PASSAGE TO READ.

══════════════════════════════

"High inflation is likely to keep the Fed on a quarterly tightening path next year. We expect the FOMC to raise rates three times starting in March and to announce the start of balance sheet runoff, which is likely to proceed more quickly than last cycle. Our forecast calls for three additional hikes per year in 2023 and 2024 and a terminal rate of 2.5-2.75%."
I'm not sure I remember a time in which there were three rate hikes in a single year - maybe 1999 or 2000? In my final column at C&EN, I made this pseudo-prediction for hiring in 2022:
Will this strong hiring trend end in 2022? I genuinely do not know. Many uncertainties remain. If supply-chain crises continue, it will inevitably impact revenues for large-scale chemical manufacturers, especially those who sell to the automotive and housing sectors. Increasing inflation and corresponding interest-rate increases could also play a role in cooling down the broader economy, resulting in potential slowdowns in hiring.
While I cannot predict the future, I am extremely confident in advising people to apply now. Do not wait until “the right time,” whether it’s next month or next year. Do the work of putting together a résumé and a cover letter as soon as possible. This is an unusually good time to be a job seeker in industrial chemistry. Here’s hoping for a 2022 in which we can be free of this pandemic and we all have that job that we are seeking.
I am still confident (around a month later) that I am right - that interest rate hikes will slow down industrial chemistry hiring*, even in the red-hot pharma market. Maybe I'm wrong (there's plenty of folks who think business is still good), but we shall see.
*just to narrow in even further, I'm not saying "hiring will slow to a trickle", just "fall 2022 probably won't be as hot as fall 2021."

══════════════════════════════

TASK SET.
a) In the post on chemistry hiring, what terminal rate does the quoted forecast call for?
b) Rewrite everything in the post on chemistry hiring from "While I cannot" down to "we shall see.", putting "CV" in place of "résumé".

══════════════════════════════

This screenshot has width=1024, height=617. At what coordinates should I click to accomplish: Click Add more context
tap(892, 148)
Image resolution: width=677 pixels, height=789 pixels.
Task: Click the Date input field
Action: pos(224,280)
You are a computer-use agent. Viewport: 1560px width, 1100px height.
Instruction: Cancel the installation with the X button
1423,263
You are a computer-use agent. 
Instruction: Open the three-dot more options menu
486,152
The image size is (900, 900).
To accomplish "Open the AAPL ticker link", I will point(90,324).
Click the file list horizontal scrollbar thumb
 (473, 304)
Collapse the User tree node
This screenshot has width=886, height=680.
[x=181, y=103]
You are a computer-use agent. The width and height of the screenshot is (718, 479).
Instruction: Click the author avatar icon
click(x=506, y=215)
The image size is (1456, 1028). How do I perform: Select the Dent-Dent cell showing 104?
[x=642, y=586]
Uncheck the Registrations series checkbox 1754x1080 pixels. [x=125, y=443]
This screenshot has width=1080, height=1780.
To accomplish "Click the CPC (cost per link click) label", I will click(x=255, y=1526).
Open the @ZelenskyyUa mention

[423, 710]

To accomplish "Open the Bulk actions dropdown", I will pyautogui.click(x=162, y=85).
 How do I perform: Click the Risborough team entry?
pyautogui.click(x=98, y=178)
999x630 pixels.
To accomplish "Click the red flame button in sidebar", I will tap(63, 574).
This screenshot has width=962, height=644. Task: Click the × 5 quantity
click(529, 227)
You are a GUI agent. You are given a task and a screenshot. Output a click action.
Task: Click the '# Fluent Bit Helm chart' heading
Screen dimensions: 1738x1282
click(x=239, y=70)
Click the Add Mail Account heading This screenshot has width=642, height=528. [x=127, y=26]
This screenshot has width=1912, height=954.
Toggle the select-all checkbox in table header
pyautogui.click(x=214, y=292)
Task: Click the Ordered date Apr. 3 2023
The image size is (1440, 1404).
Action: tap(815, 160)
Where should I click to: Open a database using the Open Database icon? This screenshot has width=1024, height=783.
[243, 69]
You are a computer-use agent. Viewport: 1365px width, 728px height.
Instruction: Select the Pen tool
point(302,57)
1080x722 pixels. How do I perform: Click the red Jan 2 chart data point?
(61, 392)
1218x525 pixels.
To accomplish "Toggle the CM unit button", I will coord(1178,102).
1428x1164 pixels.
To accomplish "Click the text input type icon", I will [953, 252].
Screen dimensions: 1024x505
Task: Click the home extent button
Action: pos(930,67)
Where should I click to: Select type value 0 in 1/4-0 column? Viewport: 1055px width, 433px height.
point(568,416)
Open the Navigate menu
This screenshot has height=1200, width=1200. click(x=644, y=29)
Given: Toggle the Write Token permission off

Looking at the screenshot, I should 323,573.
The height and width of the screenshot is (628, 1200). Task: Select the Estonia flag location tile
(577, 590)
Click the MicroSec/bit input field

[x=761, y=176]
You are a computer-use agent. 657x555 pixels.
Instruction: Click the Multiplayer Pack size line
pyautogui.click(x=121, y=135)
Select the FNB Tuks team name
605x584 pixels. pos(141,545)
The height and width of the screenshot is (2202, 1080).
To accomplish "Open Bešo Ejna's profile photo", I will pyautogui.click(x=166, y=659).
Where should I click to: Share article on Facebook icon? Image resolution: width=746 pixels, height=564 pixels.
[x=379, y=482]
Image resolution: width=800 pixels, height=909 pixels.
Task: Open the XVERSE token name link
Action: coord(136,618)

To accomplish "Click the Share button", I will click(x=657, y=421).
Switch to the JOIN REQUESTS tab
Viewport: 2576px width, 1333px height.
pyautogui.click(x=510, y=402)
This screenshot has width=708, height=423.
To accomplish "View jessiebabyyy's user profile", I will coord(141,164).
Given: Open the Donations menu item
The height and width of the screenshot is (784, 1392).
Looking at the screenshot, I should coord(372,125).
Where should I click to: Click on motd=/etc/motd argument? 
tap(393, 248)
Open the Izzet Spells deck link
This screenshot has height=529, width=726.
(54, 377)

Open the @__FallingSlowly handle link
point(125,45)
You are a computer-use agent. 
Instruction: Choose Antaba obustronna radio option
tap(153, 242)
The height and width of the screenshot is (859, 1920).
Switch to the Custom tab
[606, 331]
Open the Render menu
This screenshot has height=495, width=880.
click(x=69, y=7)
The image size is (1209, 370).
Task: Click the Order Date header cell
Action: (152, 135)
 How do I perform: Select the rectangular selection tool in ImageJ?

══════════════════════════════

ANSWERS BY ITEM NUMBER.
a) 2.5-2.75%

b)
While I cannot predict the future, I am extremely confident in advising people to apply now. Do not wait until “the right time,” whether it’s next month or next year. Do the work of putting together a CV and a cover letter as soon as possible. This is an unusually good time to be a job seeker in industrial chemistry. Here’s hoping for a 2022 in which we can be free of this pandemic and we all have that job that we are seeking.
I am still confident (around a month later) that I am right - that interest rate hikes will slow down industrial chemistry hiring*, even in the red-hot pharma market. Maybe I'm wrong (there's plenty of folks who think business is still good), but we shall see.